Well, I have exciting news, for anyone who has not heard. I received my mission call. Yes it is true Nichelle Yazzie put her mission papers in. I have had my call for about 2 weeks now. and already I see an improvement in my life! I feel my character, countenance, view point, a lot of different things have changed, and I love it!
Sister Yazzie
I have to start out with when this idea came along. About April my life was pretty much on cruise control, I wasn't really doing much, I mean I was in the beginning process of creating a program at work, which as of now is a HUGE success.
The Community loves it and they feel that the teens of their community will benefit from it greatly. What's the program you might ask? well its a program for youth who are having a difficult time in life...like those who are on probation, school truancy, and drug court. This first round has been a big success. I love teaching. If I can't make a difference in every single kid, I hope to make a difference in at least one! I feel like I have found my passion in this field. I love working with teens, especially in the unique setting I'm in...Oh yeah I work in a jail. haha. Helping with programs for the juveniles who are incarcerated. This probation program is just an extra side thing, an outreach. Anyways, its been a great growing experience for me.
So you'd think life was going great at this point, and it was, but I just felt like something was missing. I tried to go through every avenue just to make sure I was doing all I could to get out of the funk I was in. Looking at school, possibly move out, dating, the whole nine yards for the typical LDS girl. Just before I turn 21 I distinctly remember my dad sitting me down and asking me what my life was going to look like in the next few months? what was I going to do? Now, if anyone who truly knew me, knows that I have a great relationship with my parents, I value everything they say to me, and they know just about everything about me. So, for once I didn't have an answer...then my dad asked if I would think about serving a mission. I'll admit, the thought had been popping in my brain a lot throughout the first part of this year, but it didn't really hit until my dad asked. Long story short, I took a leap of faith and began the process.
It all happened so fast! Doctor appointments, filling out papers, interviews, everything...then BAM! a week after my papers were turned in, I received my call.

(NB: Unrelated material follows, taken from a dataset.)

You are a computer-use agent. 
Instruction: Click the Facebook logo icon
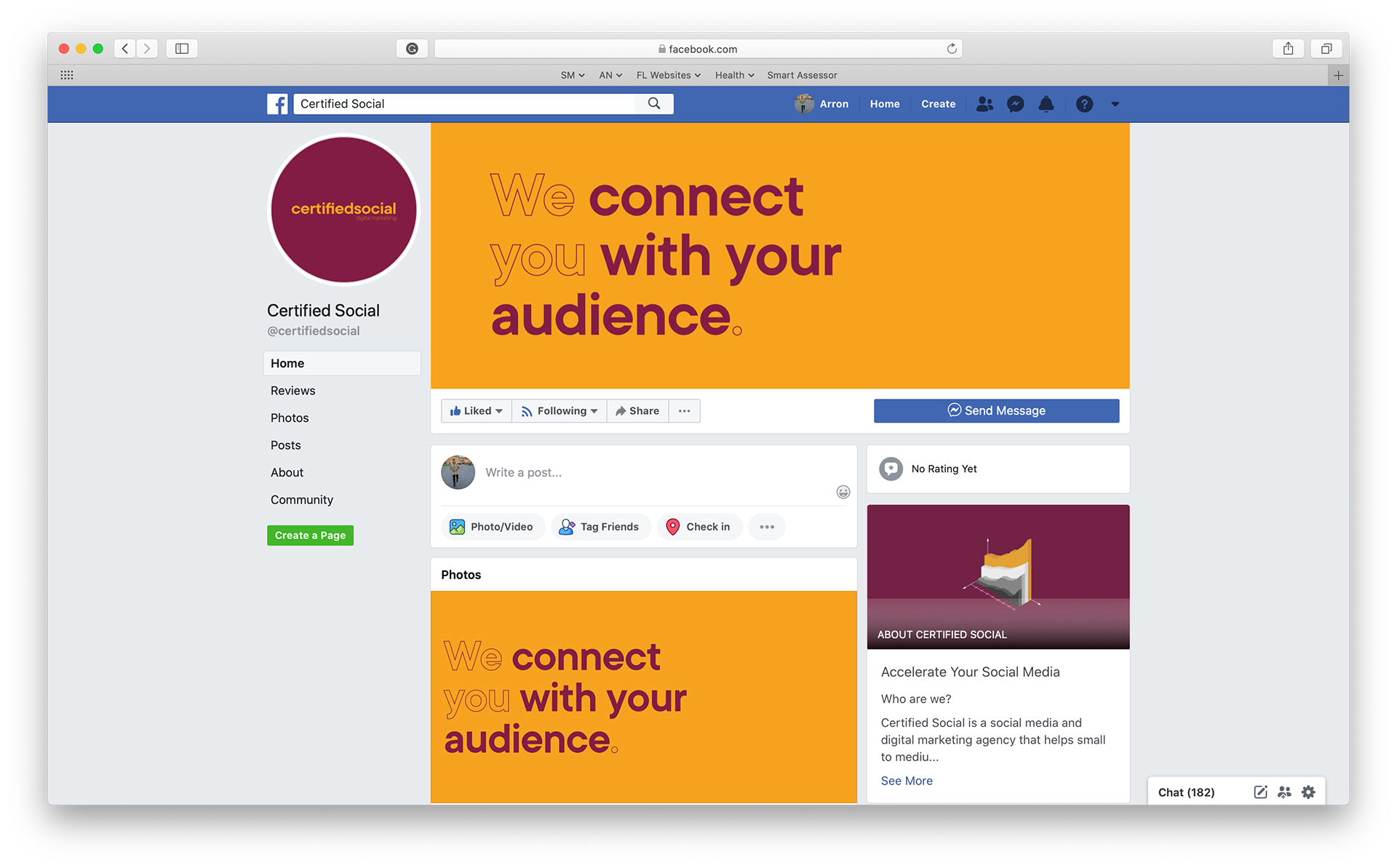pyautogui.click(x=277, y=104)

That day was already a weird day, I had all the officers constantly poke their head into the classroom at work asking if my call was there. So that made me more excited and nervous for my call to arrive. I get home not expecting a thing, and then I hear my dad say as soon as I walk in. "Hi Chelle, how was your day" In a really weird way, like I was in trouble or something. But as soon as I saw turned the corner, I saw flowers on the table next to a white envelope...I couldn't believe it, it came...there was instant tears!
I waited till dinner to open it up. That was a pretty emotional dinner!
"You are hereby called to serve as a missionary of the Church of Jesus Christ of Latter Day Saints. You are assigned to labor in the Utah Salt Lake City Temple Square Mission." I report Wednesday, October 12th, 2011.
It was just 2 weeks prior that I was AT temple square with my family, and got teased that that's where I was going....haha. It runs in the family apparently, before my dad received his call his family took a trip to Yellowstone, and while driving through Billings, Montana his family teased him that that's where he'd serve. Sure enough that's where he got called! So, be careful in what you tease! haha.
I'm not going to lie. Life is great. Sure there's some areas that are always needing some improvement, but its been about 3 months since the official decision was made and I feel like I've come so far. I feel like my blinders have been taken off, and I see the world in a different manner. I recently was able to officially go into the temple, and that also has been a great precious blessing to me! I went for the second time today with my Mom, and it was just as special as the first time. I love this sacred place!
So, this is my life now. Just 10 weeks to go...who knows what shenanigans or other life changing things will take place in these last 10 weeks!